Perutnya terasa ngilu. Gadis itu menahan napas sembari menekan tangannya di bekas luka. Menata pikiran, teringat seseorang yang membantunya pergi ke Permukaan Atas: seorang pria misterius berjubah usang. Orang itu tidak menyebutkan namanya, tetapi dia tahu Nova. Ketika sudah hampir seminggu gadis itu mencari ibunya ke sana kemari dan tidak kunjung ketemu, suatu malam seseorang mengetuk pintu flatnya.

"Nova Sarojin," sapa pria itu ketika pintu yang terbuka tertahan dengan rantai.

"Siapa?" tanya Nova waspada.

"Seorang teman," wajah pria itu tidak terlihat dengan syal dan tudung yang ia kenakan. Meskipun begitu tubuhnya tampak tinggi besar, "Di mana Kirana?"

Nova tertegun. Kirana adalah nama ibunya, "Kenapa aku harus memberitahumu?"

"Dia belum pulang, ya?"

Nova tidak menjawab. Pria itu menahan pintu yang hendak Nova tutup. "Dia bilang untuk mengembalikan ini," tangannya yang besar masuk dari sela-sela pintu menggenggam sebuah liontin perak. Gadis itu hafal betul barang kepunyaan ibunya, apalagi dengan liontin yang dia selalu pakai setiap hari. Batu safir di tengah memantulkan cahaya; batu kesukaan ibunya.

Nova mengambil kalung perak itu, mendorong tangan si pria asing, menutup pintu kemudian membuka selotnya. Tinggi pria itu mungkin habis dua meter dan Nova hanya setinggi pinggangnya saja. Gadis itu menengadah.

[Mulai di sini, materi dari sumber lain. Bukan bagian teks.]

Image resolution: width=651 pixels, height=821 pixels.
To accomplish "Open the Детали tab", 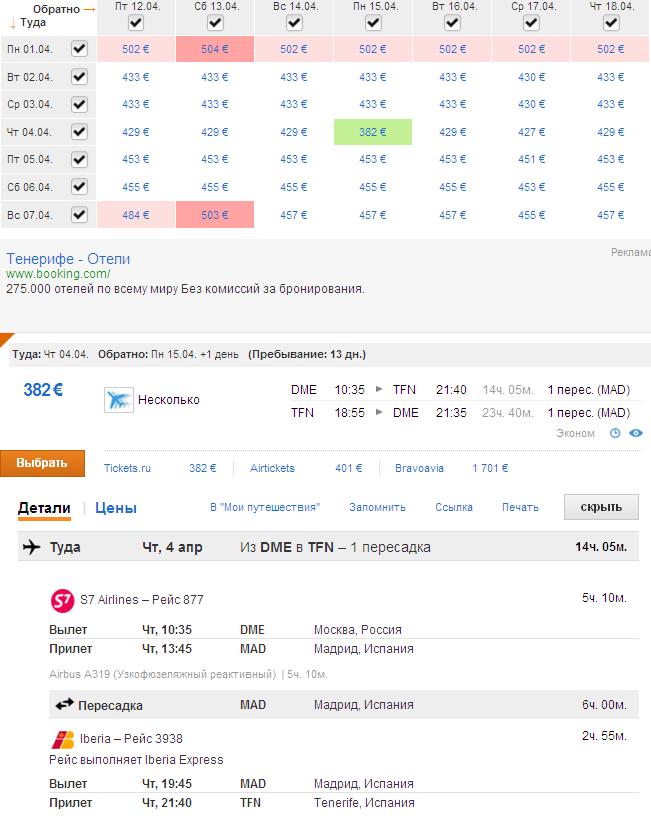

Wajah pria asing itu tidak terlihat karena siluet yang disebabkan dari lampu di lorong. "Di mana kau mendapatkan ini?" tanya Nova.

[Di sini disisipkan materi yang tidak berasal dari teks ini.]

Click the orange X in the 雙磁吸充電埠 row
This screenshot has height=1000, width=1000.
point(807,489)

"Jadi Kirana memang belum pulang," pria itu terdengar cemas, "Dia menitipkan ini padaku dan meminta untuk mengantarkan kalungnya ke rumah. Kirana bilang dia harus pergi ke Permukaan Atas sebentar."

"Seminggu tidak sebentar," Nova merengut.

"Yah, aku tahu," pria itu membenarkan syalnya yang melorot. Nova tidak bisa melihat apapun kecuali mata biru gelapnya, "Kau mau mencari ibumu di sana?"

"Bagaimana caranya?" tanya Nova, "Bukannya sulit dengan segala embel-embel yang dilakukan raksaka?"

"Kami mempunyai sebuah pintu," ia merogoh-rogoh sesuatu di balik jubah kemudian memberikannya kepada Nova, "dan jika kau tidak berhasil menemukan Kirana di Permukaan Atas, kau tinggal melakukan apa yang tertulis di sini. Seharusnya dia bisa membantumu untuk kembali."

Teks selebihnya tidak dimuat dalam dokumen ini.